| EXERCISE DESCRIPTION |
Could you transcribe all of the data below verbatim, line for line?

--- Start of SUPPLIED MATERIAL ---

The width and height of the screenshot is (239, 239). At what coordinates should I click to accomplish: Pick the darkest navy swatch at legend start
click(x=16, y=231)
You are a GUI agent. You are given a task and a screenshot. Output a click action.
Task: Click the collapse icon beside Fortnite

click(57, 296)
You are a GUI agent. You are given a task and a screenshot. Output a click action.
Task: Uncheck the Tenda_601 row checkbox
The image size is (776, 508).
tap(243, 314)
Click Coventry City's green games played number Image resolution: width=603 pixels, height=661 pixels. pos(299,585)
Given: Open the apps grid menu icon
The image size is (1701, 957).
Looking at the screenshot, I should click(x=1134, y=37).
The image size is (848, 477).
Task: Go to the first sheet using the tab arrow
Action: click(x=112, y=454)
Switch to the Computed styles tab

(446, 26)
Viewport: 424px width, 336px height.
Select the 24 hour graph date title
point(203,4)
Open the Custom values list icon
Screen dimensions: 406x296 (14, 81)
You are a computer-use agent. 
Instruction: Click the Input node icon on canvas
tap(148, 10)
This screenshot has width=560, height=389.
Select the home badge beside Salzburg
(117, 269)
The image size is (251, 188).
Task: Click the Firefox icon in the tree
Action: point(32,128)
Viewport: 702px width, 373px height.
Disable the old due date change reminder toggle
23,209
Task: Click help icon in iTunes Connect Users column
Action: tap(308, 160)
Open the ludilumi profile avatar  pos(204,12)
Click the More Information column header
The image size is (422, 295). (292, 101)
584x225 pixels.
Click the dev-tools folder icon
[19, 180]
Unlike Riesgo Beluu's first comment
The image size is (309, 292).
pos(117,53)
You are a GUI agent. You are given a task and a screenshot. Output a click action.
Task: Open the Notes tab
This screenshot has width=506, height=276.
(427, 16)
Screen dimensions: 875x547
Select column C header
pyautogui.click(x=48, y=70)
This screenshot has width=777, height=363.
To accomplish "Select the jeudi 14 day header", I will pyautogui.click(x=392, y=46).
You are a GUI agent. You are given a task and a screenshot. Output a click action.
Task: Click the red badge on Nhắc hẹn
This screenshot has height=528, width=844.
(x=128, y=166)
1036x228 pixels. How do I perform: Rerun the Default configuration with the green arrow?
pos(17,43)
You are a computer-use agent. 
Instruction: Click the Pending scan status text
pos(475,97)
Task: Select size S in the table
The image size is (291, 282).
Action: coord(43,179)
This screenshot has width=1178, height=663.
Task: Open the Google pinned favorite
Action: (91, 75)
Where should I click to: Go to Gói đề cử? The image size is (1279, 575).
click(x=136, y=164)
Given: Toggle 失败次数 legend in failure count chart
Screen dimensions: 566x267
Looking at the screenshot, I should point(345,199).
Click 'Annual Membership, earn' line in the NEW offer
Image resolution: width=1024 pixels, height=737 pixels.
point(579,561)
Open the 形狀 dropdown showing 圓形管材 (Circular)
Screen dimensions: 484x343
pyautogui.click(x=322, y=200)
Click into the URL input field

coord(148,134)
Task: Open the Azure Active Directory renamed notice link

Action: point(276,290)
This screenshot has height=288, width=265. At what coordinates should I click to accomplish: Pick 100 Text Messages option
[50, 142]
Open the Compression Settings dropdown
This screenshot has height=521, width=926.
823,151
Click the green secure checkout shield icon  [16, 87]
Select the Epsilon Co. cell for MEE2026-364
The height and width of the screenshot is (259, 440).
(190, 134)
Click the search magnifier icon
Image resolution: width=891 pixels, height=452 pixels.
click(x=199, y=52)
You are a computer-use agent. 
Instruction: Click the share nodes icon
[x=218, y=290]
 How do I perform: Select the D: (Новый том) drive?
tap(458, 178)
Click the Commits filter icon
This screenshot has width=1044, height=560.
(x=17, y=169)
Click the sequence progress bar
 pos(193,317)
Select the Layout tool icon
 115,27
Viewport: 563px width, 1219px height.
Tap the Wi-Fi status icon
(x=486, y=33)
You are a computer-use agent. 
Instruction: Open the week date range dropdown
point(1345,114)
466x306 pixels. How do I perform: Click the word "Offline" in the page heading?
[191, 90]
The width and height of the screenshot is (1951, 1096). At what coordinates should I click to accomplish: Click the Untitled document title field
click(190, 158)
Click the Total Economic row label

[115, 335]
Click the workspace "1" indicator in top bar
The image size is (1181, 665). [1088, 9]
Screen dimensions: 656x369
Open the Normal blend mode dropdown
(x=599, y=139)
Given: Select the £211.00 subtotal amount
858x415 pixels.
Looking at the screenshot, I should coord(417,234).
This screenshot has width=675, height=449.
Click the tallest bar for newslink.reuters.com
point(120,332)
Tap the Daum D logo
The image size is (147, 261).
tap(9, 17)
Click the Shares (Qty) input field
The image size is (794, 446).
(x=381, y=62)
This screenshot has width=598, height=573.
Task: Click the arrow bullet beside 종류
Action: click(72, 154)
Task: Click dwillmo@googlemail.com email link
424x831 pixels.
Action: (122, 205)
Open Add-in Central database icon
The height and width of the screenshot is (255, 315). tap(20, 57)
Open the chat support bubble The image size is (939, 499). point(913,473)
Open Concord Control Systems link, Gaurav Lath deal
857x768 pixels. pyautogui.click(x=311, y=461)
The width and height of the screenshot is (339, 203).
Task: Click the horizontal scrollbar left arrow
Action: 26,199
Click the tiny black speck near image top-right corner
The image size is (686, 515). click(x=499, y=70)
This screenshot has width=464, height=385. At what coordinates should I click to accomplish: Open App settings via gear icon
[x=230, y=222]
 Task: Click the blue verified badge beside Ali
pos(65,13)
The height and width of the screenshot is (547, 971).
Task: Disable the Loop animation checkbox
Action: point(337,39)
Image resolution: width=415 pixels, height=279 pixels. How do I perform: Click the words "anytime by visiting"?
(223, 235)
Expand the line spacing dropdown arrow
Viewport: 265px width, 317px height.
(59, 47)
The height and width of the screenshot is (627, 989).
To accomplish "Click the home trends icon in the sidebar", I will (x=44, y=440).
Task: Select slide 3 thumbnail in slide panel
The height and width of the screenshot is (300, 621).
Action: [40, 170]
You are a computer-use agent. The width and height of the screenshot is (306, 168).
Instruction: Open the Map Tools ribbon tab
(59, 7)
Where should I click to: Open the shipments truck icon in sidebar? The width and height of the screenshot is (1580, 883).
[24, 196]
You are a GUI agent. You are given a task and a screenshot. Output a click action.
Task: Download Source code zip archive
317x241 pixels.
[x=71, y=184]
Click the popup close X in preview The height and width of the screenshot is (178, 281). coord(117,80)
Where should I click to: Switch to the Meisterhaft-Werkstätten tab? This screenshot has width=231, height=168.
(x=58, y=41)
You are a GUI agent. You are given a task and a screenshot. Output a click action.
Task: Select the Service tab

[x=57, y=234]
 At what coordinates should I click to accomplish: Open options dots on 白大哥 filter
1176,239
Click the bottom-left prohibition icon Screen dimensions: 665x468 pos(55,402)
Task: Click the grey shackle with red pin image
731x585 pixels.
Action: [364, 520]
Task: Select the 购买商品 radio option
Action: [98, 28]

--- End of SUPPLIED MATERIAL ---

| COMPLETED EXERCISE |
The width and height of the screenshot is (239, 239). At what coordinates should I click to accomplish: Pick the darkest navy swatch at legend start
click(x=16, y=231)
You are a GUI agent. You are given a task and a screenshot. Output a click action.
Task: Click the collapse icon beside Fortnite

click(57, 296)
You are a GUI agent. You are given a task and a screenshot. Output a click action.
Task: Uncheck the Tenda_601 row checkbox
The image size is (776, 508).
tap(243, 314)
Click Coventry City's green games played number Image resolution: width=603 pixels, height=661 pixels. pos(299,585)
Given: Open the apps grid menu icon
The image size is (1701, 957).
Looking at the screenshot, I should click(x=1134, y=37).
The image size is (848, 477).
Task: Go to the first sheet using the tab arrow
Action: click(x=112, y=454)
Switch to the Computed styles tab

(446, 26)
Viewport: 424px width, 336px height.
Select the 24 hour graph date title
point(203,4)
Open the Custom values list icon
Screen dimensions: 406x296 (14, 81)
You are a computer-use agent. 
Instruction: Click the Input node icon on canvas
tap(148, 10)
This screenshot has width=560, height=389.
Select the home badge beside Salzburg
(117, 269)
The image size is (251, 188).
Task: Click the Firefox icon in the tree
Action: point(32,128)
Viewport: 702px width, 373px height.
Disable the old due date change reminder toggle
23,209
Task: Click help icon in iTunes Connect Users column
Action: tap(308, 160)
Open the ludilumi profile avatar  pos(204,12)
Click the More Information column header
The image size is (422, 295). (292, 101)
584x225 pixels.
Click the dev-tools folder icon
[19, 180]
Unlike Riesgo Beluu's first comment
The image size is (309, 292).
pos(117,53)
You are a GUI agent. You are given a task and a screenshot. Output a click action.
Task: Open the Notes tab
This screenshot has width=506, height=276.
(427, 16)
Screen dimensions: 875x547
Select column C header
pyautogui.click(x=48, y=70)
This screenshot has width=777, height=363.
To accomplish "Select the jeudi 14 day header", I will pyautogui.click(x=392, y=46).
You are a GUI agent. You are given a task and a screenshot. Output a click action.
Task: Click the red badge on Nhắc hẹn
This screenshot has height=528, width=844.
(x=128, y=166)
1036x228 pixels. How do I perform: Rerun the Default configuration with the green arrow?
pos(17,43)
You are a computer-use agent. 
Instruction: Click the Pending scan status text
pos(475,97)
Task: Select size S in the table
The image size is (291, 282).
Action: coord(43,179)
This screenshot has width=1178, height=663.
Task: Open the Google pinned favorite
Action: (91, 75)
Where should I click to: Go to Gói đề cử? The image size is (1279, 575).
click(x=136, y=164)
Given: Toggle 失败次数 legend in failure count chart
Screen dimensions: 566x267
Looking at the screenshot, I should point(345,199).
Click 'Annual Membership, earn' line in the NEW offer
Image resolution: width=1024 pixels, height=737 pixels.
point(579,561)
Open the 形狀 dropdown showing 圓形管材 (Circular)
Screen dimensions: 484x343
pyautogui.click(x=322, y=200)
Click into the URL input field

coord(148,134)
Task: Open the Azure Active Directory renamed notice link

Action: point(276,290)
This screenshot has height=288, width=265. At what coordinates should I click to accomplish: Pick 100 Text Messages option
[50, 142]
Open the Compression Settings dropdown
This screenshot has height=521, width=926.
823,151
Click the green secure checkout shield icon  [16, 87]
Select the Epsilon Co. cell for MEE2026-364
The height and width of the screenshot is (259, 440).
(190, 134)
Click the search magnifier icon
Image resolution: width=891 pixels, height=452 pixels.
click(x=199, y=52)
You are a computer-use agent. 
Instruction: Click the share nodes icon
[x=218, y=290]
 How do I perform: Select the D: (Новый том) drive?
tap(458, 178)
Click the Commits filter icon
This screenshot has width=1044, height=560.
(x=17, y=169)
Click the sequence progress bar
 pos(193,317)
Select the Layout tool icon
 115,27
Viewport: 563px width, 1219px height.
Tap the Wi-Fi status icon
(x=486, y=33)
You are a computer-use agent. 
Instruction: Open the week date range dropdown
point(1345,114)
466x306 pixels. How do I perform: Click the word "Offline" in the page heading?
[191, 90]
The width and height of the screenshot is (1951, 1096). At what coordinates should I click to accomplish: Click the Untitled document title field
click(190, 158)
Click the Total Economic row label

[115, 335]
Click the workspace "1" indicator in top bar
The image size is (1181, 665). [1088, 9]
Screen dimensions: 656x369
Open the Normal blend mode dropdown
(x=599, y=139)
Given: Select the £211.00 subtotal amount
858x415 pixels.
Looking at the screenshot, I should coord(417,234).
This screenshot has width=675, height=449.
Click the tallest bar for newslink.reuters.com
point(120,332)
Tap the Daum D logo
The image size is (147, 261).
tap(9, 17)
Click the Shares (Qty) input field
The image size is (794, 446).
(x=381, y=62)
This screenshot has width=598, height=573.
Task: Click the arrow bullet beside 종류
Action: click(72, 154)
Task: Click dwillmo@googlemail.com email link
424x831 pixels.
Action: (122, 205)
Open Add-in Central database icon
The height and width of the screenshot is (255, 315). tap(20, 57)
Open the chat support bubble The image size is (939, 499). point(913,473)
Open Concord Control Systems link, Gaurav Lath deal
857x768 pixels. pyautogui.click(x=311, y=461)
The width and height of the screenshot is (339, 203).
Task: Click the horizontal scrollbar left arrow
Action: 26,199
Click the tiny black speck near image top-right corner
The image size is (686, 515). click(x=499, y=70)
This screenshot has width=464, height=385. At what coordinates should I click to accomplish: Open App settings via gear icon
[x=230, y=222]
 Task: Click the blue verified badge beside Ali
pos(65,13)
The height and width of the screenshot is (547, 971).
Task: Disable the Loop animation checkbox
Action: point(337,39)
Image resolution: width=415 pixels, height=279 pixels. How do I perform: Click the words "anytime by visiting"?
(223, 235)
Expand the line spacing dropdown arrow
Viewport: 265px width, 317px height.
(59, 47)
The height and width of the screenshot is (627, 989).
To accomplish "Click the home trends icon in the sidebar", I will (x=44, y=440).
Task: Select slide 3 thumbnail in slide panel
The height and width of the screenshot is (300, 621).
Action: [40, 170]
You are a computer-use agent. The width and height of the screenshot is (306, 168).
Instruction: Open the Map Tools ribbon tab
(59, 7)
Where should I click to: Open the shipments truck icon in sidebar? The width and height of the screenshot is (1580, 883).
[24, 196]
You are a GUI agent. You are given a task and a screenshot. Output a click action.
Task: Download Source code zip archive
317x241 pixels.
[x=71, y=184]
Click the popup close X in preview The height and width of the screenshot is (178, 281). coord(117,80)
Where should I click to: Switch to the Meisterhaft-Werkstätten tab? This screenshot has width=231, height=168.
(x=58, y=41)
You are a GUI agent. You are given a task and a screenshot. Output a click action.
Task: Select the Service tab

[x=57, y=234]
 At what coordinates should I click to accomplish: Open options dots on 白大哥 filter
1176,239
Click the bottom-left prohibition icon Screen dimensions: 665x468 pos(55,402)
Task: Click the grey shackle with red pin image
731x585 pixels.
Action: [364, 520]
Task: Select the 购买商品 radio option
Action: [98, 28]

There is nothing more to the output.